Google to Reframe Wearable Glass Device
Tech Giant Stops Sales of First Generation Gadget and Restructures Unit
Updated Jan. 15, 2015 3:17 p.m. ET
Google Inc. is halting individual sales of its wearable Glass and borrowing a page from Apple Inc. ’s playbook by developing the next generation of the controversial device out of the limelight that hurt the first version.
Glass is moving from the Google X research lab to be a standalone unit. Glass chief Ivy Ross will report to Tony Fadell, the chief executive of smart-home device maker Nest Labs who will oversee Glass and provide strategy guidance to Ms. Ross.
The changes usher in a new strategy for Glass in which it will shun large, public tests of prototypes in favor of the same approach used by Apple and Nest, which develop consumer gadgets in secret and release them as fully finished products.
Google released Glass in 2013 to people who applied to test the Internet-connected eyewear through its Explorer program.
It sold the device to the public in mid-2014, but sales were small amid complaints about privacy, technical shortcomings and a lack of obvious uses.
Google is ending the Explorer program and individuals won’t be able to buy the gadget after Jan. 19. Google will sell it to companies and developers for work applications.
A new version of the device will be available sometime this year, Google said. The next device won’t be sold to early testers. Instead, the company plans to release a final version only when Ms. Ross and Mr. Fadell think it is ready.
“There’s no reason to throw it out there again,” said Ms. Ross, a former marketing executive recruited to help Glass win wider acceptance. “Now it’s time to hunker down.”
The updated gadget will be cheaper and have longer battery life, improved sound quality and a better display,
Ms. Ross said. Google plans to tackle the social stigma problem by pairing the device with more familiar types of eyewear, she added.
The more secretive approach differs from Google’s usual pattern. As a mainly software company, Google likes to release early versions of its products to a test group, collect their feedback and then quickly update to fix problems.

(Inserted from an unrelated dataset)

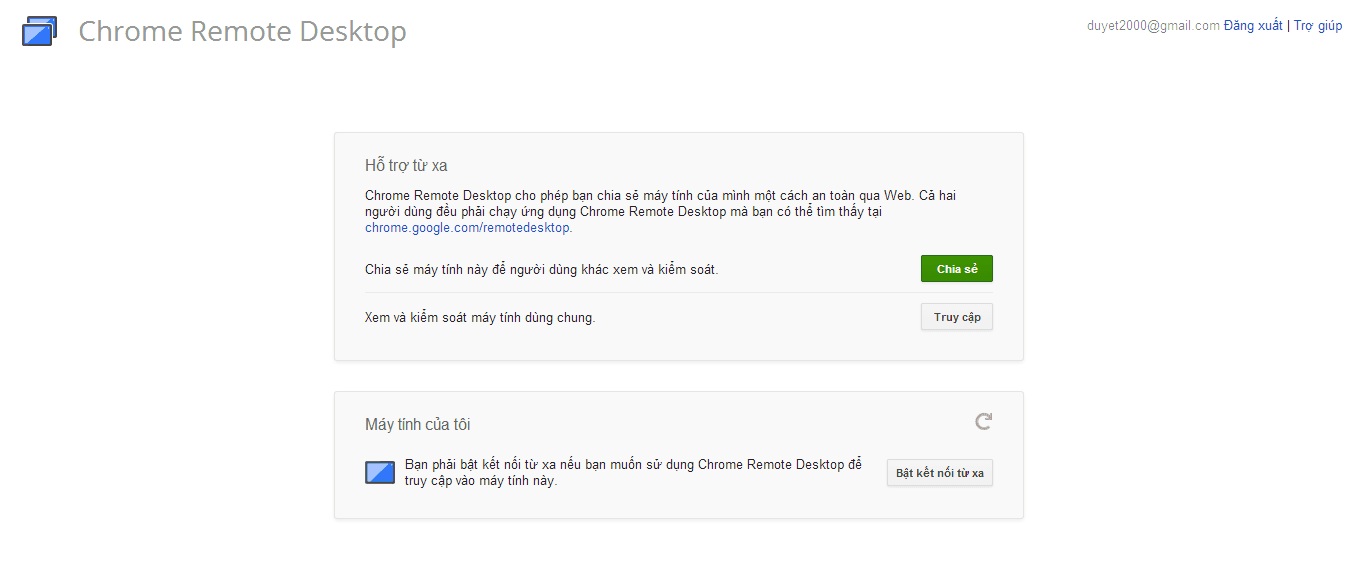
Task: Click the duyet2000@gmail.com account text
Action: tap(1152, 26)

That’s how it rolled out Gmail in 2004.
But that launch-and-iterate approach backfired with Glass, one of the few consumer-hardware devices the company designed and built in-house. The gadget proved more difficult to update than software code running a service like Gmail.
Glass is part of a broader push by Google to expand from its software roots into physical devices that are connected to the Internet. But the company is still grappling with the best way to design and build hardware.

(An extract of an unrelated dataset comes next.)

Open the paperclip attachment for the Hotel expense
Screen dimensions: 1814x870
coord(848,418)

Since Mr. Fadell, an inventor known as the godfather of the iPod, joined Google, the company has been trying to spread Nest’s design approach to other projects. Mr. Fadell’s oversight of Glass is a sign of his growing influence at Google.

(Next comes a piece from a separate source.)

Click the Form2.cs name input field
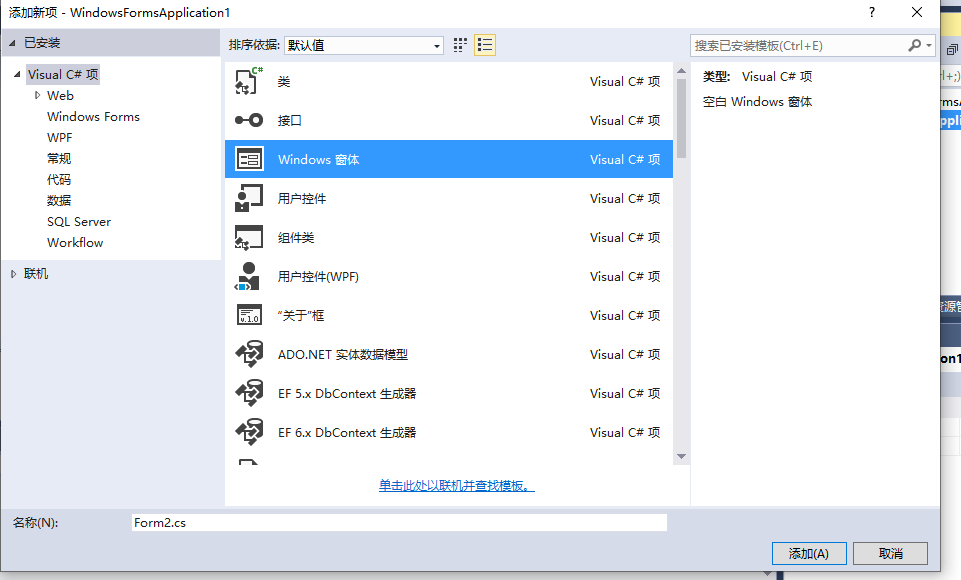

Not all Google hardware projects are adopting the same strategy. Google Wednesday said it would begin a public test of its Ara “modular” smartphone in Puerto Rico later this year.
For Ara, Google is using a test because it’s trying to build a marketplace for outside hardware developers to make modules that will perform specific functions of the phone, said Regina Dugan, head of Google’s Advanced Technology and Projects group, which runs Ara. That would be hard without real users, she said.
More people have to be involved to build a new platform like Ara, “so it has to be more open,” Dr. Dugan said. “The risks are greater, but the rewards are too.”
Glass was troubled from its earliest days. The gadget suffered from short battery life, poor sound quality and distorted images under certain conditions.
Releasing the device widely, and charging $1,500, raised expectations and prompted users to consider Glass a finished product, rather than a prototype, said David Lerman, CEO of GuidiGo, which designs guided tours using Glass.
Glass users prompted a privacy backlash by recording video indiscriminately. The device was banned from some bars and movie theaters; users were sometimes called “Glassholes.”
Sebastian Thrun, a former Google X executive who was involved in the early stages of Glass, said the team was surprised by the negative reaction and privacy concerns. “The word Glasshole was a surprise to me. None of us had thought about that,” he said.
Mr. Thrun said executives debated internally whether to release the early version publicly, but concluded it was the best way to learn how people would use such a device.
Google is also trying to address privacy concerns in its next generation Glass.
The company is considering adding a light to show when the outward-facing camera is recording, said Brian Ballard, chief executive of APX Labs, a wearable-technology startup that develops software for Glass.
One lesson from Glass’s troubles is that the device should not be worn all the time, which was the original vision, said Mr. Thrun, who left Google in June.
“In the office environment, with my family and with my wife, it was much less desirable for me to wear it than I initially thought,” he said.